About
ADAM REYNOLDS
Adam showed his work regularly from 1983 with many exhibitions throughout the 1980s and 1990s whilst developing the Adam Gallery. The Adam Gallery ran from 1984 to 1997 in an old cobblers shop in south London, providing a space for artists with serious intent to extend their personal creativity in a supportive environment.
Adam worked with many different materials including lead, copper, steel and glass. His work moved from predominantly figurative pieces in the 1980s (eg. his gargoyle figures) towards more abstract, geometric and larger scale work in the 1990s and beyond, like the public commissions for Scope’s Midlands Office, Boscombe Day Centre near Bournemouth and Frimley Park Hospital in Surrey.
A common thread throughout his work was his desire to "express apparent contradictions and to help others enjoy the contradictory nature of the universe". He did this most obviously, for example, in his lead series, which included a lead balloon and kite.
Adam said "I am clear that my greatest strengths stem from the fact of being born with muscular dystrophy, apparently my greatest weakness"

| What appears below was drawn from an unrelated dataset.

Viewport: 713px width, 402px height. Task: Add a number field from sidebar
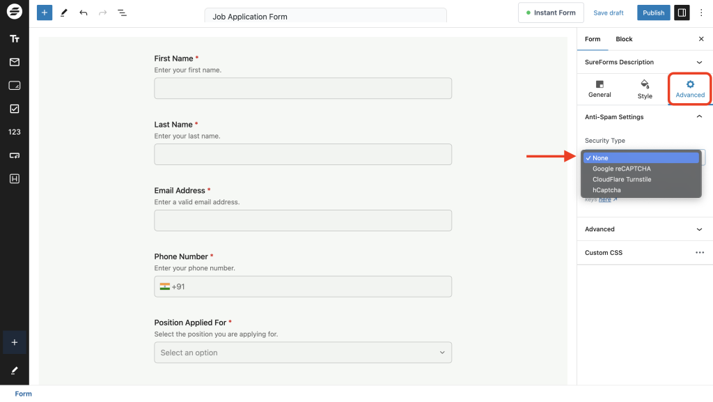(14, 132)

. He always favoured using scrap materials and found objects - picked up from the street or dug out of the ground - making his viewers reconsider the value and beauty of overlooked and rejected 'stuff'. He explained this tendency as being "founded on my lifelong experience of disability and [the desire to challenge] the commonplace assumption that this renders life all but useless and without value"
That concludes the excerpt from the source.